Hacia la derecha: El sendero de El Roble
Es el segundo en extensión, y al igual que el Sendero de La Cascada, bordea la quebrada de “El Velo” pero hacia el lado contrario, hacia las partes bajas de la finca, a 1,600 msnm. Aquí caminamos a través de un bosque que se regenera en nuestra reserva forestal (Bosque Secundario) hasta desembocar en los cafetales, en un rincón de la finca. En una caminata de hora y media, muy ilustrativa y agradable, el Sendero del Roble nos lleva a visitar dos tipos de bosques tropicales de tierras altas –Primario y Secundario–, y un bosque cafetero que les sirve de zona de amortiguamiento.
La Caminata de Monika
Este es el sendero más largo de todos, y para Finca Lérida es un homenaje viviente al Ingeniero Toleff B. Mönniche, veterano del diseño y construcción del Canal de Panamá, precursor del cultivo y exportación del Specialty Coffee panameño y un naturista autodidacta, que fue forjado en las tierras elevadas y agrestes de Boquete. En esta remota y exquisita región que tanto quiso, y en la que dejó un legado único, le conocían con el nombre de “Monika”, y de ahí el nombre del sendero, que no es más que un circuito que amarra los tres senderos principales de Finca Lérida y se puede recorrer en unas tres horas, a velocidad muy apacible, que re-oxigena y recarga energías.
Comienza desde el restaurante y sube por el Sendero del Mirador, y vuelve para internarse en el bosque y enlazar con el Sendero de La Cascada. Al volver sobre este sendero, la Caminata de Monika continúa por el Sendero de El Roble y termina en los cafetales adyacentes al restaurante. Una espectacular caminata, única en el mundo, sobre todo si tomamos en cuenta que este fue el recorrido principal que Toleff Mönniche hizo sistemáticamente durante 20 años, para completar una colección de aves de más de 1,600 especies, y que luego donaría al Fields Museum de Chicago. También hay que tomar en cuenta que Mönniche terminó de preparar la última especie de su colección, cuando tenía 78 años.
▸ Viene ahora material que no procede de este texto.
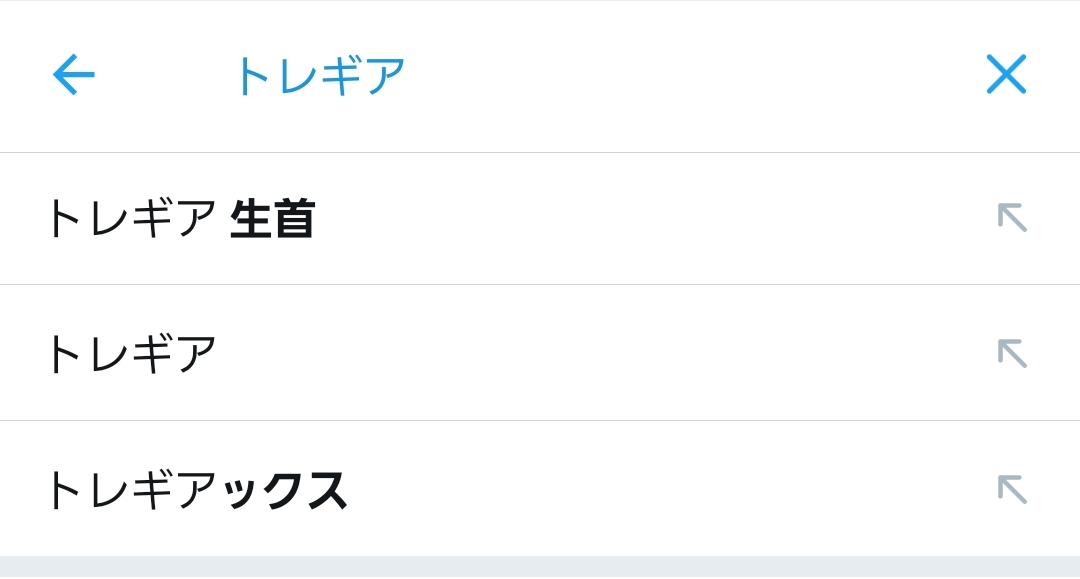
Task: Select the suggestion トレギアックス
Action: tap(195, 490)
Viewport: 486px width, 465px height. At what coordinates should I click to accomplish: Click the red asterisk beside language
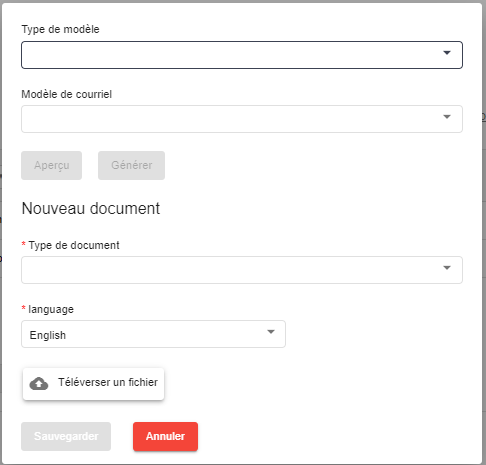pyautogui.click(x=24, y=308)

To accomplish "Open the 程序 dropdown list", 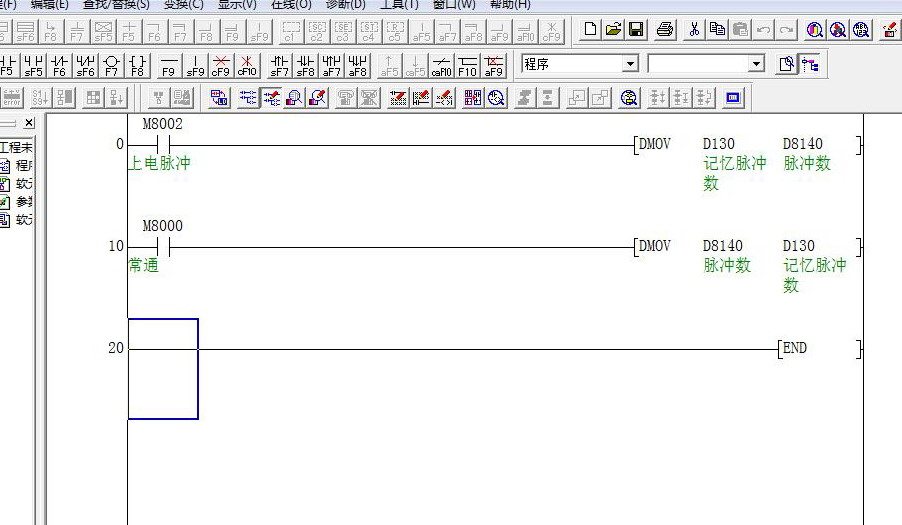I will coord(629,65).
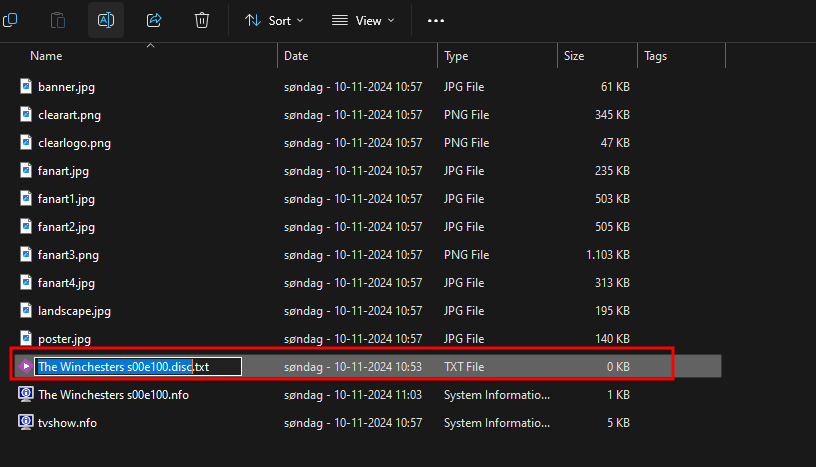Click the Size column header
Image resolution: width=816 pixels, height=467 pixels.
574,56
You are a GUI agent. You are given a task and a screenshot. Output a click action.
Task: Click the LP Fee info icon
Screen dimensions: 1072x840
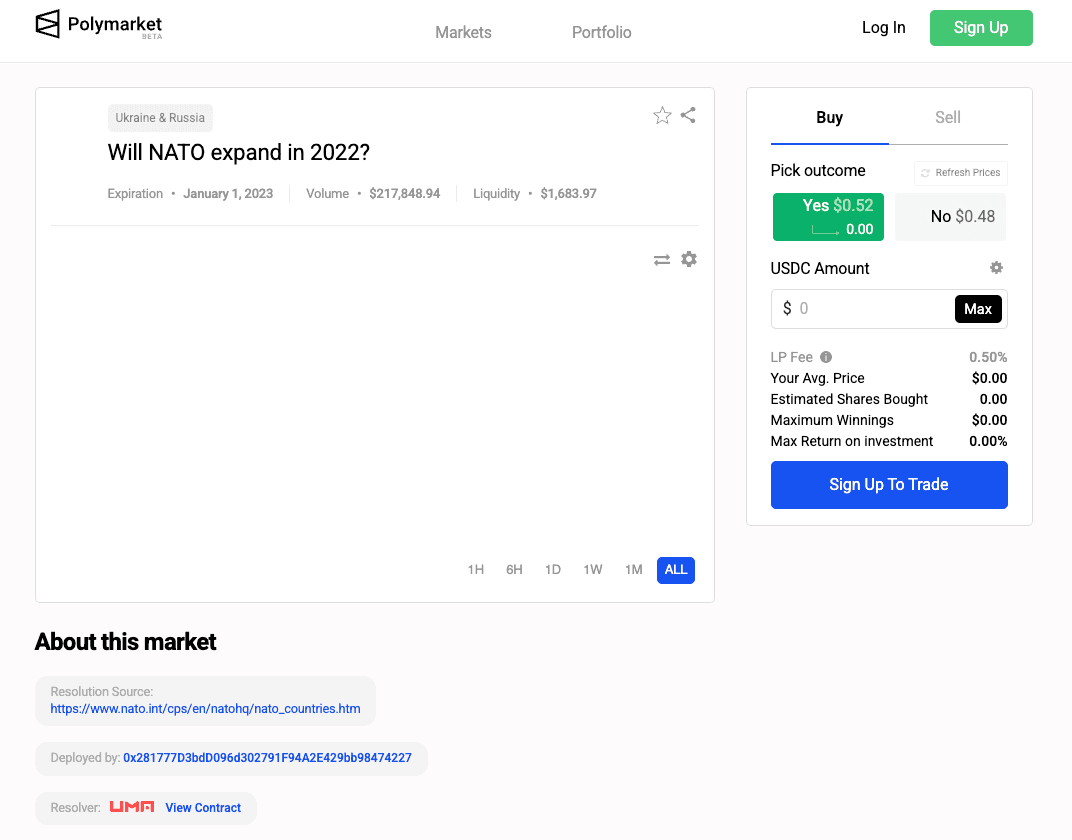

Ahora, a lo largo de la Caminata de Monika en Finca Lérida, todavía se puede gozar, en un solo recorrido, la profunda belleza del cafetal y del bosque tropical que éste inusual ingeniero constructor del Canal, cafetalero, hortelano y naturista noruego experimentó durante tantos años.
- RESERVA ECOLÓGICA
Un 70% de Finca Lérida es reserva ecológica. El Ing. Toleff Mönniche era un gran aficionado a la caza y la pesca, pero al comprar la propiedad que eventualmente evolucionó en Finca Lérida, descubrió un mundo tan insospechado para él que sin ningún estudio formal de ornitología, construyó una de las mejores y más completas colecciones de pájaros de la América Tropical. El bosque primario y secundario que poseía la finca, y que él decidió dejar como eterna reserva ecológica, le suministró un tesoro impresionante de fauna y flora como pocos en el planeta. En una tarea única en el mundo, el Ing. Mönniche coleccionó, disecó y describió en forma inteligente y magistral, 1,611 especímenes de aves en un periodo de 20 años, de 1932 a 1952.